As a first step, the Movebank website helps visualize data by displaying animal tracks on maps, which scientists and the public can browse. Importantly, data are restricted when species are of particular concern. Scientists working with animals at risk of poaching, for example, will share data for only specific reasons, such as to support wildlife managers who are monitoring movements of hunted animals.
To give the movement data context, scientists can annotate their animal tracks with hundreds of environmental parameters provided by global remote sensing products and weather reanalyzes. And when they need a particular tool, scientists can turn to Movebank’s development section—MoveApps—to work with coders on creating bespoke apps to analyze data. One of these apps, called the Morning Report, visualizes data daily and flags when a sudden clustering of GPS points suggests that an animal might have died.

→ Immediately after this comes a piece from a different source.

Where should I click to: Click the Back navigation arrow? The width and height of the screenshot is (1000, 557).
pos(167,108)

These tools open a window into the intimate lives of animals, such as when they give birth or die, thus giving scientists the power to protect species at their most vulnerable moments. For example, a long-term study of 171 white storks in Movebank revealed that most birds died in Europe by electrocution from landing on power lines, while most deaths in Africa were due to hunting And as more animal tracking data are collected, scientists are able to conduct the large-scale analyses needed to understand global phenomena.
Crowdsourcing discoveries
Beyond the scientific community, Movebank also harnesses the brainpower of amateur animal-watchers worldwide. Movement data from Movebank is fed into the Animal Tracker app, which gives everyone with a smartphone the opportunity to actively participate in research projects.

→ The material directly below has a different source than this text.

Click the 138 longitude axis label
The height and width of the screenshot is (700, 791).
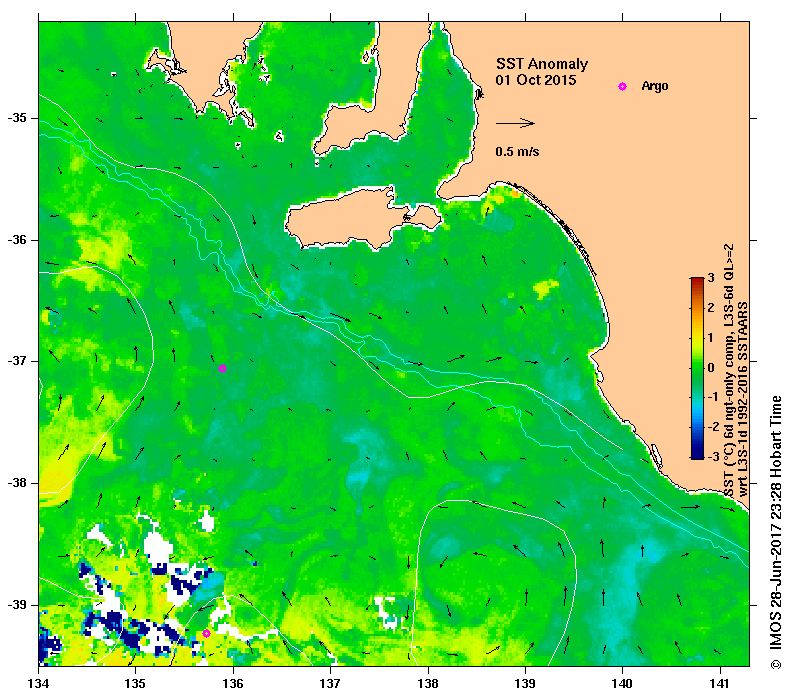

The recently added Movebank Life History Museum, MoMu, provides a universally unique ID – an global animal passport – to each tracked animal. Each individual also has its own website, its own email address and its own lifetime track.
Importantly, the MoMu will also feature an “ideas board” that allows e.g., the amateur, wildlife, hunter, farmer and indigenous communities to stimulate scientists to collaborate with them to test their ideas: a true enabling tool to learn from the cultural knowledge of those who know animals best in their daily lives.